Anyway, I read many books on the martyrs of the Christian church down through the ages. I read how they died, who killed them, and why. That’s about when I stopped praying that I’d be one.
I mean, these men and women were brutally treated and mercilessly tortured. They were brave, courageous, and unmoved by horrendous physical, emotional, and spiritual abuse. They are rocks. I figured I probably didn’t qualify. Moreover, I recognized a greater truth: It is harder to live for Christ than it is to die for him.
By saying so, I do not mean to diminish the valor of those who stand in the face of death without wavering in their profession of faith. There is no greater honor on earth than to die for Christ. In Jesus’ words, “Greater love has no one than this, that someone lay down his life for his friends.”

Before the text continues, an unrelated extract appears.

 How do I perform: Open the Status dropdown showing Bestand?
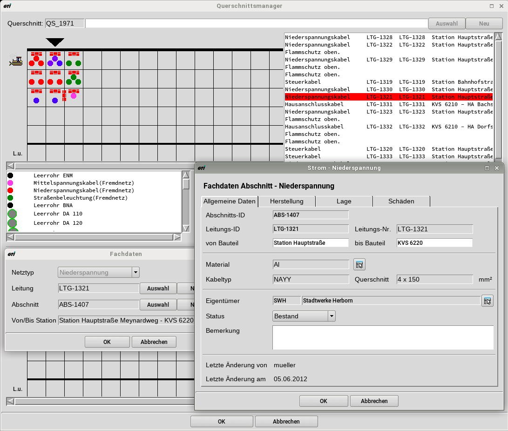pyautogui.click(x=332, y=316)
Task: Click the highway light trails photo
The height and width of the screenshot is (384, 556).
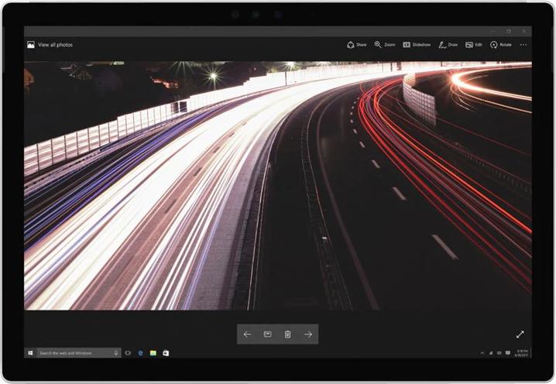Action: click(x=277, y=186)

Still, the Bible, in its great wisdom, calls me to much more than a one time act of valor. Christianity calls me to repetitive, daily actions referred to collectively as “dying to self.” Those who do not discipline and master the art of living life for Christ will never stare down the barrel of a terrorist’s gun or kneel to be beheaded and confess Jesus Christ as Lord.
Early in my Christian life I would not only daily pray to be a martyr, but also for wisdom, insight, and conviction of sin. These were the main things I prayed for day in and day out for years. The wisdom God gave me at the time was that I must learn to live for him everyday if there was any chance I’d have the opportunity to die for him one day. Because living for Christ is dying for him. Every. Day. He’s still working on that with me.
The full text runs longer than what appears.